**DESCRIPTION OF THE TASK:** Two lines in the data below mark the range: the one with "Image resolution: width=350" and the one with "up one level". Return both, along with every line between them, exactly.

══ ENTRIES SHOWN

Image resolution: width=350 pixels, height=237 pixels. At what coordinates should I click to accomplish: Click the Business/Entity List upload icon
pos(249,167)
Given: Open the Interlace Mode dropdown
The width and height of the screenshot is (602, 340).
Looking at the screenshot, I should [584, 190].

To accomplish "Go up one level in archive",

════
══ ENTRIES SHOWN

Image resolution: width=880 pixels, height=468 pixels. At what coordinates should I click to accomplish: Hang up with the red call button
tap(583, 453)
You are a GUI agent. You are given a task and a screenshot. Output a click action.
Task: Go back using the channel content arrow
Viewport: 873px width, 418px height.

════
══ ENTRIES SHOWN

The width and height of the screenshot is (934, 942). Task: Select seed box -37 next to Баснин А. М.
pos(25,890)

════

**EXERCISE SOLUTION:**
Image resolution: width=350 pixels, height=237 pixels. At what coordinates should I click to accomplish: Click the Business/Entity List upload icon
pos(249,167)
Given: Open the Interlace Mode dropdown
The width and height of the screenshot is (602, 340).
Looking at the screenshot, I should [584, 190].

To accomplish "Go up one level in archive",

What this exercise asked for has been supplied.